RECORDING
Bruch's chamber music may lack the sheer genius of Mendelssohn, Schumann or Brahms, yet it is expertly written, eloquently structured and intuitively sustains the genre's essential intimacy of tone. The First Quartet, an early work dating from the mid-1850's, takes its lead from middle-period Beethoven—the lyrico-dramatic concision of the Harp and Serioso Quartets rather than the temporal expansion of the first two Razumovskys—and is played to the hilt by the Goldner Quartet. They relish the music's C minor sturm und drang with infectious bravado, even if their impassioned fluency can't quite disguise the fact that there isn't a single truly memorable idea along the way.

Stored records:
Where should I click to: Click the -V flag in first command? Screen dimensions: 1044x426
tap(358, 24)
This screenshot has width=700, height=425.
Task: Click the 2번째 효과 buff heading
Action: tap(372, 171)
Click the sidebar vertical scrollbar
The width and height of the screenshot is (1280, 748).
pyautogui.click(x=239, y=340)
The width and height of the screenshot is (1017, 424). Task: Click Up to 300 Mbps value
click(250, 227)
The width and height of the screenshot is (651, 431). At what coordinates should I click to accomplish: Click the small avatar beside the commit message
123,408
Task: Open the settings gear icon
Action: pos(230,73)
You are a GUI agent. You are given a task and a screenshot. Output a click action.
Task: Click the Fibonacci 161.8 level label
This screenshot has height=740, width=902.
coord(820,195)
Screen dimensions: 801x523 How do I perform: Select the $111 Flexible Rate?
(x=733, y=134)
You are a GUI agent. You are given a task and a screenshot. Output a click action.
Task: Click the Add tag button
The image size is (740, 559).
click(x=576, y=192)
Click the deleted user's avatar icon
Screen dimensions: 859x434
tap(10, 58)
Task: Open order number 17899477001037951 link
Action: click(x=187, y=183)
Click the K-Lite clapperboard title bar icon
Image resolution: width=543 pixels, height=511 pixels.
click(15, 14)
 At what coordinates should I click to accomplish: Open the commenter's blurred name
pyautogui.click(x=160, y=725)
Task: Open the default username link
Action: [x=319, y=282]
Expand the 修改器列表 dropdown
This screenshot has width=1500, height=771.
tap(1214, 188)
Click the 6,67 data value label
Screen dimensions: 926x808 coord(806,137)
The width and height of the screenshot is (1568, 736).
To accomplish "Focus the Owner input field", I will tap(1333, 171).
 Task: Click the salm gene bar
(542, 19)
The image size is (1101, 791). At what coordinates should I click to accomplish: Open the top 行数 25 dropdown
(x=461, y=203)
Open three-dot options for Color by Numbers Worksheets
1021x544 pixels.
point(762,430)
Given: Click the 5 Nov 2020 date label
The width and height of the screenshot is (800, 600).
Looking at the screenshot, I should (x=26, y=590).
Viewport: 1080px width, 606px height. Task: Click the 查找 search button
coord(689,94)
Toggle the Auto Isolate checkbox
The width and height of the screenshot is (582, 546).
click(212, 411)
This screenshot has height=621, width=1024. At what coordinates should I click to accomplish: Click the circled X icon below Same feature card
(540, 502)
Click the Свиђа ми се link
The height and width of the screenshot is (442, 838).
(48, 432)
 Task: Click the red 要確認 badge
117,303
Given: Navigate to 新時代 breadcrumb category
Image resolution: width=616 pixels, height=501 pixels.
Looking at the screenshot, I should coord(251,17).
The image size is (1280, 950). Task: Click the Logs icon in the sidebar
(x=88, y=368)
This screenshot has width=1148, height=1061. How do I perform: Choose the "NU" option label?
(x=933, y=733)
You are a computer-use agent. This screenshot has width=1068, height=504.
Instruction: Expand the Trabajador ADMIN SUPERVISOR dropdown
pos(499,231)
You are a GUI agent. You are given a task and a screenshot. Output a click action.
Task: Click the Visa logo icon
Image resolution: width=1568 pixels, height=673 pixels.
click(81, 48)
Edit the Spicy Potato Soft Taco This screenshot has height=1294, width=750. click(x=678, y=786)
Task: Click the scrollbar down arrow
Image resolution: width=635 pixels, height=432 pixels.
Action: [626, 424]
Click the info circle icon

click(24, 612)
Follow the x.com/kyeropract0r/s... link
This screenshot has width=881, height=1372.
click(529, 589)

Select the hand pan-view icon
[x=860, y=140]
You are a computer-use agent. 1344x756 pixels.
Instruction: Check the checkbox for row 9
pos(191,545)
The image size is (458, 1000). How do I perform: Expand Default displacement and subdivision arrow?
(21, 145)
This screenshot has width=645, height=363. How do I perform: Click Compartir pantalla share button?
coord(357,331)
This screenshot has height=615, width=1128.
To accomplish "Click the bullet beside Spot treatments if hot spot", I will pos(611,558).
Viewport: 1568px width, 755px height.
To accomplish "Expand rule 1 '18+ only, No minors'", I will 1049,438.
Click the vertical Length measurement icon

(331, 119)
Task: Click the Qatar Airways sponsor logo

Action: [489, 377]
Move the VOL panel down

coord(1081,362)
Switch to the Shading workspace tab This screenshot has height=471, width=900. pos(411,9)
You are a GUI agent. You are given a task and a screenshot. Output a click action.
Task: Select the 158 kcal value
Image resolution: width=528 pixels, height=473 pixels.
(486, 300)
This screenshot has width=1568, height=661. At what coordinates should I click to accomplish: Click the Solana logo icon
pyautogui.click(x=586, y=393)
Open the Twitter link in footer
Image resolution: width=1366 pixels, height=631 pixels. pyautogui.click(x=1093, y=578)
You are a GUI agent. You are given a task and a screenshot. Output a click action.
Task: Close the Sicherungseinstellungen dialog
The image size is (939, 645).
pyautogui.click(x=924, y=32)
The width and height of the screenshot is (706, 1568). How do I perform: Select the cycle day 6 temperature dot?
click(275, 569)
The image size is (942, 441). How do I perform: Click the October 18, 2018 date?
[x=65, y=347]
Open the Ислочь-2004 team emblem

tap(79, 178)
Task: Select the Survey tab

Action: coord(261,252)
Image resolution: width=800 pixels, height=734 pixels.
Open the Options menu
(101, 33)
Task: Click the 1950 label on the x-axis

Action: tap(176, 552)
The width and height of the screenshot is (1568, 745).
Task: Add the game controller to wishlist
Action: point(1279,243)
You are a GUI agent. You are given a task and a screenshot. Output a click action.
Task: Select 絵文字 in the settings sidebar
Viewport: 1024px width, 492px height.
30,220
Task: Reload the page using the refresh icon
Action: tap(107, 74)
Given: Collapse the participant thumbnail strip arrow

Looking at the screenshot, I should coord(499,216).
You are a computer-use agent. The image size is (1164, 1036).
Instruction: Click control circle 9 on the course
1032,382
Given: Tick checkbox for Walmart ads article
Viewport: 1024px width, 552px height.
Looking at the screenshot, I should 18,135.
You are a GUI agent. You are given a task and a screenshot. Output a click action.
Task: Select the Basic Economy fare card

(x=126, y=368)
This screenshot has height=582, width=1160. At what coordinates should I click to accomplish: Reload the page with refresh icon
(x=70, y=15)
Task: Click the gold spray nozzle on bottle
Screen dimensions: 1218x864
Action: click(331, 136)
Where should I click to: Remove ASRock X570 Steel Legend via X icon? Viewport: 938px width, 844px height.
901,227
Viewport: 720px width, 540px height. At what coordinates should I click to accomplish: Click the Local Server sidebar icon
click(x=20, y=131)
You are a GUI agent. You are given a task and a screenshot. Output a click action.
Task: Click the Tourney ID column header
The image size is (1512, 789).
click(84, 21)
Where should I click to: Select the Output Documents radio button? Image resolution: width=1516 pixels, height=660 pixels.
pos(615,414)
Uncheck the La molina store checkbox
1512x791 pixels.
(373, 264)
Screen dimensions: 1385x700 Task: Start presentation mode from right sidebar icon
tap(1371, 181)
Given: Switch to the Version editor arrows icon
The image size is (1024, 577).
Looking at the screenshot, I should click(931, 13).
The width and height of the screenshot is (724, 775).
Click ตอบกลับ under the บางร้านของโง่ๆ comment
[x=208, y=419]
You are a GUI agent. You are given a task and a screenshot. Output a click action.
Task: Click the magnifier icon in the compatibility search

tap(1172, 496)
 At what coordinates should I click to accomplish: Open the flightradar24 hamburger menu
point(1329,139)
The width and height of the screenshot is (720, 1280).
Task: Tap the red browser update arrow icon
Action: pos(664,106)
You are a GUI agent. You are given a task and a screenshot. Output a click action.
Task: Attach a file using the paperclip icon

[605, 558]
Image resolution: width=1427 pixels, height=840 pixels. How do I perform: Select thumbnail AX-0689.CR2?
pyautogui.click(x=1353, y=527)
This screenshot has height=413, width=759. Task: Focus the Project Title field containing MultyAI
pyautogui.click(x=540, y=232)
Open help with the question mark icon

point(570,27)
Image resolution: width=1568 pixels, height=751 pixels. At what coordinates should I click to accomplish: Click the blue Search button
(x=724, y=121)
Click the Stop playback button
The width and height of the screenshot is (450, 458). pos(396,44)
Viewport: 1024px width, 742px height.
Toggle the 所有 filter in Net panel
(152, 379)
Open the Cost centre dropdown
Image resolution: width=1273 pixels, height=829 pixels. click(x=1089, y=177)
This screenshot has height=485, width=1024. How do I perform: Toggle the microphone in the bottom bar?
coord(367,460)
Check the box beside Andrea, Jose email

» WHAT TO DO
In the review of the Bruch recording, which ensemble performs the First Quartet?

» FINISHED EXERCISE
The Goldner Quartet